« Pomme de Reinette ou pomme d’api ; tapis, tapis rouge ; pomme de Reinette ou pomme d’api ; tapis, tapis gris »
... me venait en tête quand je pensais aux pommes,...
Cette chanson de mon enfance murmurée par maman... ou ma grand-mère en me bordant,... ou était-ce moi, après- tout, qui la chantonnait à ma fille, petite poupée aux couettes blondes ; peu importe. Héritage légitime, délicat, en témoigne, de plaisirs enfantins qui se léguait irrémédiablement et nostalgiquement au fil des ans.
Cette pomme – du latin pomum, a traversé les âges, du Néolithique, en passant par les Romains, les Grecs,...elle sortait ses plus beaux atours. Elle a joué son rôle dans la mythologie, Triton notamment, plantant les pépins d’une pomme dans un verger normand pour le plus grand bonheur de Thétis, déesse marine.
Issue d’un arbre fruitier appelé pommier, choisi méticuleusement par un pépiniériste dont l’expertise laisse toutes ses chances au fruit poussant dans des arbres aux multiples variétés, pour une protection renforcée contre les attaques diverses de pucerons et autres nuisibles – elle va nous laisser d’étonnantes possibilités.
Il lui faudra attendre, cependant, patiemment ; grandir, se faire coquette, bien ronde et charnue, et se faire bichonner par des mains habiles avant de recevoir son accueil final au froid des caves pour une conservation optimale, et de se retrouver dans l’assiette des gourmets les plus fins, ou au palais de bouches délicates, sportives et soucieuses de leur pauvre apport en calories ou pour les plus téméraires, dans un verre, pétillant de plaisir pour ce qu’elle offre de plaisant et d’enivrant.
La pluie tambourinera un jour sur son dos, courbé de tant de malheurs non souhaités, les insectes s’y attaqueront, laissant quelques marques indélébiles, quelques trous impropres, qui la verront reléguée au titre d’«invendable » éternellement, un rebut en somme..., pauvre carrière déchue, alors que son seul souhait était après tout, de plaire.
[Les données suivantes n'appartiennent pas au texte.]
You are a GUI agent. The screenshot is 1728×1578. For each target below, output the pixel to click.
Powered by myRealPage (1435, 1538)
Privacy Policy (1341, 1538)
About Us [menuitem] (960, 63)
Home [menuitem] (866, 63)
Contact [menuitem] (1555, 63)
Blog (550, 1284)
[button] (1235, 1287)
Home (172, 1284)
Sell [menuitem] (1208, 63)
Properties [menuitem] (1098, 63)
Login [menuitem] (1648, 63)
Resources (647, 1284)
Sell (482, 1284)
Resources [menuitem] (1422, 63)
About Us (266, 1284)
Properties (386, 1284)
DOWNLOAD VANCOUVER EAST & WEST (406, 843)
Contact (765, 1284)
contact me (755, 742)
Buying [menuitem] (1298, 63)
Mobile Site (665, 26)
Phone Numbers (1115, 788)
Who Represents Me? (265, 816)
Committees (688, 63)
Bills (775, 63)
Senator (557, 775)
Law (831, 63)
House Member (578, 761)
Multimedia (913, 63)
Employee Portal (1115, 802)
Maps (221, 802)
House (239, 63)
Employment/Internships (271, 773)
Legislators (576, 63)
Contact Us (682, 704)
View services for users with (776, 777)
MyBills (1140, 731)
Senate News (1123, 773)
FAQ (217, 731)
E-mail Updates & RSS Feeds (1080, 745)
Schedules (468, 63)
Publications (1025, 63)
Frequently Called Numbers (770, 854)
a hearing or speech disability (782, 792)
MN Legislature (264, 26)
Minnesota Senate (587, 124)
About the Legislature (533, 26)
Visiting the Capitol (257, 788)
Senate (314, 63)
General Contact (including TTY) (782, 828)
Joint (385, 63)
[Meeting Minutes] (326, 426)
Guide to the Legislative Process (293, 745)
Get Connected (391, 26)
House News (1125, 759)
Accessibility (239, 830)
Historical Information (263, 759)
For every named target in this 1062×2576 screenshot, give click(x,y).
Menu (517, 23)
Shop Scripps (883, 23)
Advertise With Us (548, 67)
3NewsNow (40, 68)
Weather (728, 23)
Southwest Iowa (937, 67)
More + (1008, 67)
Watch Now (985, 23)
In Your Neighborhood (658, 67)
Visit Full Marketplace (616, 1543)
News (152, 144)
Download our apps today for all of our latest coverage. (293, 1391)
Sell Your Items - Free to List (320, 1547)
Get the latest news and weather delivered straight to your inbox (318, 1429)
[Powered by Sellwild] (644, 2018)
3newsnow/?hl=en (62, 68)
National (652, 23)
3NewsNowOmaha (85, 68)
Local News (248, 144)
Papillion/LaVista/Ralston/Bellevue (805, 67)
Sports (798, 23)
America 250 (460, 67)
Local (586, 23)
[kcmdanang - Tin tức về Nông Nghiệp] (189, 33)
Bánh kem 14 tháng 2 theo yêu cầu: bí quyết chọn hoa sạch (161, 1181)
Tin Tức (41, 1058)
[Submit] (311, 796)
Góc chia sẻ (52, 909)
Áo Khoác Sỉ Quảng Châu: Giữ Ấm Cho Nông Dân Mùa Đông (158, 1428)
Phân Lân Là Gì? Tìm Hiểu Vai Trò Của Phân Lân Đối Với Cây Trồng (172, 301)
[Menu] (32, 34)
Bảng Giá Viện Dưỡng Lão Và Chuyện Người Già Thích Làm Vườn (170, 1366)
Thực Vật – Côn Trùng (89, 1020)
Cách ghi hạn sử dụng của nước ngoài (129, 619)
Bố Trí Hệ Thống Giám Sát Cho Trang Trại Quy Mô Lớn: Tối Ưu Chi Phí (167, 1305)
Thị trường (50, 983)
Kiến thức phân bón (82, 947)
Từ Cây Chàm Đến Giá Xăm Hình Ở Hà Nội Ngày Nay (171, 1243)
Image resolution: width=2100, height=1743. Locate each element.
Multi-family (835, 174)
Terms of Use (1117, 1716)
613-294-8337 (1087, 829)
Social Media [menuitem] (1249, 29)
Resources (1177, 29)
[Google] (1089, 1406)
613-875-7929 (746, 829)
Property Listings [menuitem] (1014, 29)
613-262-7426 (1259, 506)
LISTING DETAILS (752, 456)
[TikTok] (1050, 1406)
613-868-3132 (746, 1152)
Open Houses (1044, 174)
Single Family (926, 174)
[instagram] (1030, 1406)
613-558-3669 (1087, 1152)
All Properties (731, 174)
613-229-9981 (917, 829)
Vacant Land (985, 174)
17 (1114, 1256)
Heureusement que le soleil est là pour prendre soin d’elle et l’embellir de parures brillantes et douces.
Parfois, ses feuilles se feront attaquer aussi, elle qui s’y sentait en sécurité, elle qui est si pacifiste et bienveillante. Des traitements austères lui seront administrés pour éviter tout rejet inutile.
Elle est bien méritante, cette petite pomme, il n’est pas facile de faire sa place dans une telle profusion de fruits, dans les étals variés des maraîchers, elle doit se battre contre plus fort, plus moderne, plus exotique ; elle a plein d’atouts en elle pourtant, elle se change en pommade, aromatisée à la pomme d’api, elle fait même l’objet de dictons –une pomme par jour, éloigne le médecin pour toujours – de comptines enfantines diverses, elle respire l’amour dans tous ses pores.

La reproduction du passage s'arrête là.